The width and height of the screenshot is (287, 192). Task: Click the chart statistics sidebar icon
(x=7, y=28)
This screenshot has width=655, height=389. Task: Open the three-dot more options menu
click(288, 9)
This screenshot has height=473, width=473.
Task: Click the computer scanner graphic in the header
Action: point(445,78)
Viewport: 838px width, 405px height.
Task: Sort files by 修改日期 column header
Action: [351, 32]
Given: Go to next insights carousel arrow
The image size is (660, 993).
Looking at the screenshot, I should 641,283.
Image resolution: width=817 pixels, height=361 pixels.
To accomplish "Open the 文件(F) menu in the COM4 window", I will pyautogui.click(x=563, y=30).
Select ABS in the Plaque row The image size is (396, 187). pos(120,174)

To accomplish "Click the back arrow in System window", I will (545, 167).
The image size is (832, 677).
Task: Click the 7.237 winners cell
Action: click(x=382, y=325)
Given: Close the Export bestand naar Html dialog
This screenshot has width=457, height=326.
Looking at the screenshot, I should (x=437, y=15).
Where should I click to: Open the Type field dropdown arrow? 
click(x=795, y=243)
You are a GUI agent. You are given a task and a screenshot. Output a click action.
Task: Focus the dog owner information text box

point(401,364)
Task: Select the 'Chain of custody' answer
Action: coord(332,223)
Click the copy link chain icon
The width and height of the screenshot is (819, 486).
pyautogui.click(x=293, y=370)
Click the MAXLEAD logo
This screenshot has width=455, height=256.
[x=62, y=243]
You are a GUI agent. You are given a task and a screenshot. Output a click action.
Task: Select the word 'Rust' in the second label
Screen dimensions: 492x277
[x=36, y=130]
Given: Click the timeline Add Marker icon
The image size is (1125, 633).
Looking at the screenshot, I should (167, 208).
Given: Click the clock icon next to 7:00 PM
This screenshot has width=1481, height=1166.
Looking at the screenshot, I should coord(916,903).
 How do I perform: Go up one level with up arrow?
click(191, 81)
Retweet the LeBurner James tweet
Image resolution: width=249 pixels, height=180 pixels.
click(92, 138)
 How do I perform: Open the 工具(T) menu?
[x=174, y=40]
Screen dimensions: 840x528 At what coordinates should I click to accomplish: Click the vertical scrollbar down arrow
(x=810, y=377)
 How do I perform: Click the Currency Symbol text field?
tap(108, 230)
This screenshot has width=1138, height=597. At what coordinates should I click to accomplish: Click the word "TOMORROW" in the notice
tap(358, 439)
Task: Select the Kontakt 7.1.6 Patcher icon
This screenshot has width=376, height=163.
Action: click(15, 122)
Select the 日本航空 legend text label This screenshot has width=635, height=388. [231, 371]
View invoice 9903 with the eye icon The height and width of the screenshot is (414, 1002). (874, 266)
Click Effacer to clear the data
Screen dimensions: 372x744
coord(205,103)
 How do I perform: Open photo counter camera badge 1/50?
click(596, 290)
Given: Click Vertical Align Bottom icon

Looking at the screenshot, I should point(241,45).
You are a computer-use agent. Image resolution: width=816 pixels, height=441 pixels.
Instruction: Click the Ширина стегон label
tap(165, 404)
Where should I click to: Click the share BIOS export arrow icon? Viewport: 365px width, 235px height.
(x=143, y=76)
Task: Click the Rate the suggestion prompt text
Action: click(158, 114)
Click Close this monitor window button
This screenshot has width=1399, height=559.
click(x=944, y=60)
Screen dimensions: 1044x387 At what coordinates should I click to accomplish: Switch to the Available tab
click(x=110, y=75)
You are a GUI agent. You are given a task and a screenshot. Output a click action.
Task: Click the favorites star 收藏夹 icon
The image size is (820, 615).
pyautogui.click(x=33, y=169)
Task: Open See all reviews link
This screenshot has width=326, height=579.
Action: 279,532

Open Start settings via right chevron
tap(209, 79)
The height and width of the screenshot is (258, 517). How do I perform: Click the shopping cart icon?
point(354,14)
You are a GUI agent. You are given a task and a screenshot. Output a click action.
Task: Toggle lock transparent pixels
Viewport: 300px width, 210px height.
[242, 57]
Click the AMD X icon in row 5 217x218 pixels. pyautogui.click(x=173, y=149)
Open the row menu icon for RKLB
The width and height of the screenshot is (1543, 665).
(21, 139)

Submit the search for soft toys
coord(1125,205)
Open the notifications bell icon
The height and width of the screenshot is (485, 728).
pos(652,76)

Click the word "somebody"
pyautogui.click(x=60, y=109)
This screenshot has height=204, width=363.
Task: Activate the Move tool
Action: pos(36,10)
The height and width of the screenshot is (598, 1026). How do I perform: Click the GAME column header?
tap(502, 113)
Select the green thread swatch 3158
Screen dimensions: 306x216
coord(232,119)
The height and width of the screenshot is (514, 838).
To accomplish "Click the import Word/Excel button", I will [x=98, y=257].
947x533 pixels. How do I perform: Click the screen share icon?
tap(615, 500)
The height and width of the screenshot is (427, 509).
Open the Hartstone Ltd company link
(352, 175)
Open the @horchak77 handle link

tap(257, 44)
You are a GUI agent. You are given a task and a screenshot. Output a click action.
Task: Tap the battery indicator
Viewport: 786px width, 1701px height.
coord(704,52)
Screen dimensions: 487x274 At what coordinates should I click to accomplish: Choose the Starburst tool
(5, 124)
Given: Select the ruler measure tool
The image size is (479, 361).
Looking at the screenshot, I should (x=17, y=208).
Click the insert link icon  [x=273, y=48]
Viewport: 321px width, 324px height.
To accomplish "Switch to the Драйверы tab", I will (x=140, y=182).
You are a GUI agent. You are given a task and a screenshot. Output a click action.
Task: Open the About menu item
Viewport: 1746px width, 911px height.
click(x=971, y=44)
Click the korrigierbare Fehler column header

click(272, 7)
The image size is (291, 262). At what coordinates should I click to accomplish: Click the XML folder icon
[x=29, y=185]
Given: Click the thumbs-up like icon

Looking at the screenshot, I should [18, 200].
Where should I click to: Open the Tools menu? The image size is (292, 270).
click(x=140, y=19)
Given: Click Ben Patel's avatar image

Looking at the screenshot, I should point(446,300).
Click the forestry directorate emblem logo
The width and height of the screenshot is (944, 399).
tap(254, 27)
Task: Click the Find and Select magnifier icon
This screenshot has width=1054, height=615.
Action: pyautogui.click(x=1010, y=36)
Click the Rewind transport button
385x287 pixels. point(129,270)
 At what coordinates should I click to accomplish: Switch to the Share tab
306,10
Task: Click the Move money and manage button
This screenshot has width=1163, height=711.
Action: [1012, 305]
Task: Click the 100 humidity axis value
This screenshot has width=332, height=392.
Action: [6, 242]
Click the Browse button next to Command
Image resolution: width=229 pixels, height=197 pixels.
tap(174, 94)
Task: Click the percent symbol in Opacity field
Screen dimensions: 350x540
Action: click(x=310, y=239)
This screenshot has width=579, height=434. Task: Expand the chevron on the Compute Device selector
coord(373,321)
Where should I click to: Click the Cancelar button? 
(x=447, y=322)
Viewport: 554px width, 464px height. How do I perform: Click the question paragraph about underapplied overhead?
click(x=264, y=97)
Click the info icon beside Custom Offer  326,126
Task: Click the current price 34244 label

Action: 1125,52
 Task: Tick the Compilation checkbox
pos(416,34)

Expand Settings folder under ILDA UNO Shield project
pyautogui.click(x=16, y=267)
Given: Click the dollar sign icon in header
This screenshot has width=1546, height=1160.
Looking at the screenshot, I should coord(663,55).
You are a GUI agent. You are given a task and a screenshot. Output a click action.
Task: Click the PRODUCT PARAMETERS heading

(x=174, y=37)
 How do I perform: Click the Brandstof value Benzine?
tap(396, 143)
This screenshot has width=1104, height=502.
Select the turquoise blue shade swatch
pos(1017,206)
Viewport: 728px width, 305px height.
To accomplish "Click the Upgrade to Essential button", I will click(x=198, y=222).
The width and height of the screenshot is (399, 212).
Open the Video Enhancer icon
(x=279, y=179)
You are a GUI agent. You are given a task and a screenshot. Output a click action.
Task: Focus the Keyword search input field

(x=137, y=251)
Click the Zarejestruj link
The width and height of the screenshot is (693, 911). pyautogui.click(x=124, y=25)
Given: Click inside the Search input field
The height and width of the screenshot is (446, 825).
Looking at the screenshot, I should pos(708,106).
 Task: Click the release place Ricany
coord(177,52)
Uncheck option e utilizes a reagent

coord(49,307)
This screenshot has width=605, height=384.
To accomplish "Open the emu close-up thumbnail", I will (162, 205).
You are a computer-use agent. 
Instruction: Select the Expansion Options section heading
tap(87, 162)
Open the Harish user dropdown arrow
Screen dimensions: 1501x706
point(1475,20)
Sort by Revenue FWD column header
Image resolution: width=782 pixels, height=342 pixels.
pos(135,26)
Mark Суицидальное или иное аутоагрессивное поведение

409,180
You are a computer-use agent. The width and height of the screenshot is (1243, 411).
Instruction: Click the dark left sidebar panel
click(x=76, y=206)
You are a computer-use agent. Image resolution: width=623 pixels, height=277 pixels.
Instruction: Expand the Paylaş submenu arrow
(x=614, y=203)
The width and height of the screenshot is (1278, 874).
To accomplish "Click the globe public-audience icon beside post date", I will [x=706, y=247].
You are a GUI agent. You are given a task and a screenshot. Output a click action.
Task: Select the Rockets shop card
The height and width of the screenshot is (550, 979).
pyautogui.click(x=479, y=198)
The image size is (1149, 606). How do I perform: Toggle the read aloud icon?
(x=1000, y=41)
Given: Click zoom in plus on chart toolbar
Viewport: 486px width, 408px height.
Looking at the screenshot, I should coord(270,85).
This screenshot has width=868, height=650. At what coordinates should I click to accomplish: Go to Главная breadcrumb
::::::::::
_WORK TO BE COMPLETED_. All that is wanted is the stretch of lines above from the one containing "Viewport: 300px width, 210px height." through the one containing "Task: Tap the battery indicator", duplicated exactly.

_RESPONSE BELOW_.
Viewport: 300px width, 210px height.
[242, 57]
Click the AMD X icon in row 5 217x218 pixels. pyautogui.click(x=173, y=149)
Open the row menu icon for RKLB
The width and height of the screenshot is (1543, 665).
(21, 139)

Submit the search for soft toys
coord(1125,205)
Open the notifications bell icon
The height and width of the screenshot is (485, 728).
pos(652,76)

Click the word "somebody"
pyautogui.click(x=60, y=109)
This screenshot has height=204, width=363.
Task: Activate the Move tool
Action: pos(36,10)
The height and width of the screenshot is (598, 1026). How do I perform: Click the GAME column header?
tap(502, 113)
Select the green thread swatch 3158
Screen dimensions: 306x216
coord(232,119)
The height and width of the screenshot is (514, 838).
To accomplish "Click the import Word/Excel button", I will [x=98, y=257].
947x533 pixels. How do I perform: Click the screen share icon?
tap(615, 500)
The height and width of the screenshot is (427, 509).
Open the Hartstone Ltd company link
(352, 175)
Open the @horchak77 handle link

tap(257, 44)
You are a GUI agent. You are given a task and a screenshot. Output a click action.
Task: Tap the battery indicator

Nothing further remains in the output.